*** Opening Data for processing ***

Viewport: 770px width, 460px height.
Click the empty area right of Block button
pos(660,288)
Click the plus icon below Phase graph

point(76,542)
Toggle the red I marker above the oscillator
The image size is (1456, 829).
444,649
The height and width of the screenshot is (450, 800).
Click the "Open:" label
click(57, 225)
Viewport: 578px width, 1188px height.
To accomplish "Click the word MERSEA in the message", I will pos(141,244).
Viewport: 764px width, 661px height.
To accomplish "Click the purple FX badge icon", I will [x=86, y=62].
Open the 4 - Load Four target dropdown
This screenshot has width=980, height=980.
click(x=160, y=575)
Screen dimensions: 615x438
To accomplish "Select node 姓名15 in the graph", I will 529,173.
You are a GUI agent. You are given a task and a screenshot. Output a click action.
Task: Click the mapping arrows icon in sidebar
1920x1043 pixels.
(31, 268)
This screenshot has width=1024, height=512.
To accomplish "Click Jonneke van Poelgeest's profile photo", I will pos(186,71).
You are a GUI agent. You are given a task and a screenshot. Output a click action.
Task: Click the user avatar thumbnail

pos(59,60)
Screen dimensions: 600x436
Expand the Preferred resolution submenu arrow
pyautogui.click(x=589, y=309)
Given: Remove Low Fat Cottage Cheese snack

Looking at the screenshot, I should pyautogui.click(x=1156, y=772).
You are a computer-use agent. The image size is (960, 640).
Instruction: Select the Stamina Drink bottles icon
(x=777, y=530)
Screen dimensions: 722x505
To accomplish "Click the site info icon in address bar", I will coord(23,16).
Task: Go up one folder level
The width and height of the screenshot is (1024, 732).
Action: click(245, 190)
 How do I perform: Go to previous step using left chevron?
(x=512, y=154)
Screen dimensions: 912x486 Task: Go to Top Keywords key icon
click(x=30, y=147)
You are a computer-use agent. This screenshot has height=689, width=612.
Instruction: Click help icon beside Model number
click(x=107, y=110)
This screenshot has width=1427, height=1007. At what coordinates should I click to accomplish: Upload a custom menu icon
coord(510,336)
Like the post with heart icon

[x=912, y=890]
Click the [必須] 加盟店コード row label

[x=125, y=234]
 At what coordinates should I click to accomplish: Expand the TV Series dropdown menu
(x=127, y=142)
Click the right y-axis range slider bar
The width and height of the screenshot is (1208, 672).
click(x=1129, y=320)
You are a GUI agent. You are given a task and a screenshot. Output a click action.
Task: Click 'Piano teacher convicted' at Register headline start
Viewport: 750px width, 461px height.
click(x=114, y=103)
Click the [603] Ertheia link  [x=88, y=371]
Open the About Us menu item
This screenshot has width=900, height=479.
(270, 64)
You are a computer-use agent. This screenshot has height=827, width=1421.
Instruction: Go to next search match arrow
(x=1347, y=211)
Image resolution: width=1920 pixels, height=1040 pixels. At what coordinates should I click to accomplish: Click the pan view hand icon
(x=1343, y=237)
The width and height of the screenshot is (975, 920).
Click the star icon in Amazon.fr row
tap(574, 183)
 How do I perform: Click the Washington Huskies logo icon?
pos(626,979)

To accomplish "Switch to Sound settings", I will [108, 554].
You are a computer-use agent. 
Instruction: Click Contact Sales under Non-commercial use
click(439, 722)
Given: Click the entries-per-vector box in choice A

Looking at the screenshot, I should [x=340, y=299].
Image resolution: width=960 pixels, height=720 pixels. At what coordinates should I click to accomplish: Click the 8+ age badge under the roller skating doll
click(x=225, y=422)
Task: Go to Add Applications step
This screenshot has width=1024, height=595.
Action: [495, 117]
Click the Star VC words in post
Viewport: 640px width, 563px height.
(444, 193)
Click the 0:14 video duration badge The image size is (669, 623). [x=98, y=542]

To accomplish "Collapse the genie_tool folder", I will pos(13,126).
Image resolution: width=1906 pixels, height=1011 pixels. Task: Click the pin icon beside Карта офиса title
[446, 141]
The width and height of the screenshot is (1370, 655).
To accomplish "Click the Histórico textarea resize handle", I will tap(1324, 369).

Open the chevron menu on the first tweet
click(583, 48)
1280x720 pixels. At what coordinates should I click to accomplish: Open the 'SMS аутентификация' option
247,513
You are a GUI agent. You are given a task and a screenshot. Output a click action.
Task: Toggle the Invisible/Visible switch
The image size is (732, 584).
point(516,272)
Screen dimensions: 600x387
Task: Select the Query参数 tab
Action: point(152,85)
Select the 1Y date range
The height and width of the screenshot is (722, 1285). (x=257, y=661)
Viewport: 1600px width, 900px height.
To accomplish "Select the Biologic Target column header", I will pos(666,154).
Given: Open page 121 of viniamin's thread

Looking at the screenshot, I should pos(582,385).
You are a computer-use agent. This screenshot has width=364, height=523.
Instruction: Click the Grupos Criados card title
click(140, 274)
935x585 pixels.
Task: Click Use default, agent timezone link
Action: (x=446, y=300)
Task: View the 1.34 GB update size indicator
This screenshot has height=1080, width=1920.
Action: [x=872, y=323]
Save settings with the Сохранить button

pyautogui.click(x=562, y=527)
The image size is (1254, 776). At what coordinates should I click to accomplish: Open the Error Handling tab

*** Closing Data for processing ***

Reproduce all the records. Keep them exact, please.

Viewport: 770px width, 460px height.
Click the empty area right of Block button
pos(660,288)
Click the plus icon below Phase graph

point(76,542)
Toggle the red I marker above the oscillator
The image size is (1456, 829).
444,649
The height and width of the screenshot is (450, 800).
Click the "Open:" label
click(57, 225)
Viewport: 578px width, 1188px height.
To accomplish "Click the word MERSEA in the message", I will pos(141,244).
Viewport: 764px width, 661px height.
To accomplish "Click the purple FX badge icon", I will [x=86, y=62].
Open the 4 - Load Four target dropdown
This screenshot has width=980, height=980.
click(x=160, y=575)
Screen dimensions: 615x438
To accomplish "Select node 姓名15 in the graph", I will 529,173.
You are a GUI agent. You are given a task and a screenshot. Output a click action.
Task: Click the mapping arrows icon in sidebar
1920x1043 pixels.
(31, 268)
This screenshot has width=1024, height=512.
To accomplish "Click Jonneke van Poelgeest's profile photo", I will pos(186,71).
You are a GUI agent. You are given a task and a screenshot. Output a click action.
Task: Click the user avatar thumbnail

pos(59,60)
Screen dimensions: 600x436
Expand the Preferred resolution submenu arrow
pyautogui.click(x=589, y=309)
Given: Remove Low Fat Cottage Cheese snack

Looking at the screenshot, I should pyautogui.click(x=1156, y=772).
You are a computer-use agent. The image size is (960, 640).
Instruction: Select the Stamina Drink bottles icon
(x=777, y=530)
Screen dimensions: 722x505
To accomplish "Click the site info icon in address bar", I will coord(23,16).
Task: Go up one folder level
The width and height of the screenshot is (1024, 732).
Action: click(245, 190)
 How do I perform: Go to previous step using left chevron?
(x=512, y=154)
Screen dimensions: 912x486 Task: Go to Top Keywords key icon
click(x=30, y=147)
You are a computer-use agent. This screenshot has height=689, width=612.
Instruction: Click help icon beside Model number
click(x=107, y=110)
This screenshot has width=1427, height=1007. At what coordinates should I click to accomplish: Upload a custom menu icon
coord(510,336)
Like the post with heart icon

[x=912, y=890]
Click the [必須] 加盟店コード row label

[x=125, y=234]
 At what coordinates should I click to accomplish: Expand the TV Series dropdown menu
(x=127, y=142)
Click the right y-axis range slider bar
The width and height of the screenshot is (1208, 672).
click(x=1129, y=320)
You are a GUI agent. You are given a task and a screenshot. Output a click action.
Task: Click 'Piano teacher convicted' at Register headline start
Viewport: 750px width, 461px height.
click(x=114, y=103)
Click the [603] Ertheia link  [x=88, y=371]
Open the About Us menu item
This screenshot has width=900, height=479.
(270, 64)
You are a computer-use agent. This screenshot has height=827, width=1421.
Instruction: Go to next search match arrow
(x=1347, y=211)
Image resolution: width=1920 pixels, height=1040 pixels. At what coordinates should I click to accomplish: Click the pan view hand icon
(x=1343, y=237)
The width and height of the screenshot is (975, 920).
Click the star icon in Amazon.fr row
tap(574, 183)
 How do I perform: Click the Washington Huskies logo icon?
pos(626,979)

To accomplish "Switch to Sound settings", I will [108, 554].
You are a computer-use agent. 
Instruction: Click Contact Sales under Non-commercial use
click(439, 722)
Given: Click the entries-per-vector box in choice A

Looking at the screenshot, I should [x=340, y=299].
Image resolution: width=960 pixels, height=720 pixels. At what coordinates should I click to accomplish: Click the 8+ age badge under the roller skating doll
click(x=225, y=422)
Task: Go to Add Applications step
This screenshot has width=1024, height=595.
Action: [495, 117]
Click the Star VC words in post
Viewport: 640px width, 563px height.
(444, 193)
Click the 0:14 video duration badge The image size is (669, 623). [x=98, y=542]

To accomplish "Collapse the genie_tool folder", I will pos(13,126).
Image resolution: width=1906 pixels, height=1011 pixels. Task: Click the pin icon beside Карта офиса title
[446, 141]
The width and height of the screenshot is (1370, 655).
To accomplish "Click the Histórico textarea resize handle", I will tap(1324, 369).

Open the chevron menu on the first tweet
click(583, 48)
1280x720 pixels. At what coordinates should I click to accomplish: Open the 'SMS аутентификация' option
247,513
You are a GUI agent. You are given a task and a screenshot. Output a click action.
Task: Toggle the Invisible/Visible switch
The image size is (732, 584).
point(516,272)
Screen dimensions: 600x387
Task: Select the Query参数 tab
Action: point(152,85)
Select the 1Y date range
The height and width of the screenshot is (722, 1285). (x=257, y=661)
Viewport: 1600px width, 900px height.
To accomplish "Select the Biologic Target column header", I will pos(666,154).
Given: Open page 121 of viniamin's thread

Looking at the screenshot, I should pos(582,385).
You are a computer-use agent. This screenshot has width=364, height=523.
Instruction: Click the Grupos Criados card title
click(140, 274)
935x585 pixels.
Task: Click Use default, agent timezone link
Action: (x=446, y=300)
Task: View the 1.34 GB update size indicator
This screenshot has height=1080, width=1920.
Action: [x=872, y=323]
Save settings with the Сохранить button

pyautogui.click(x=562, y=527)
The image size is (1254, 776). At what coordinates should I click to accomplish: Open the Error Handling tab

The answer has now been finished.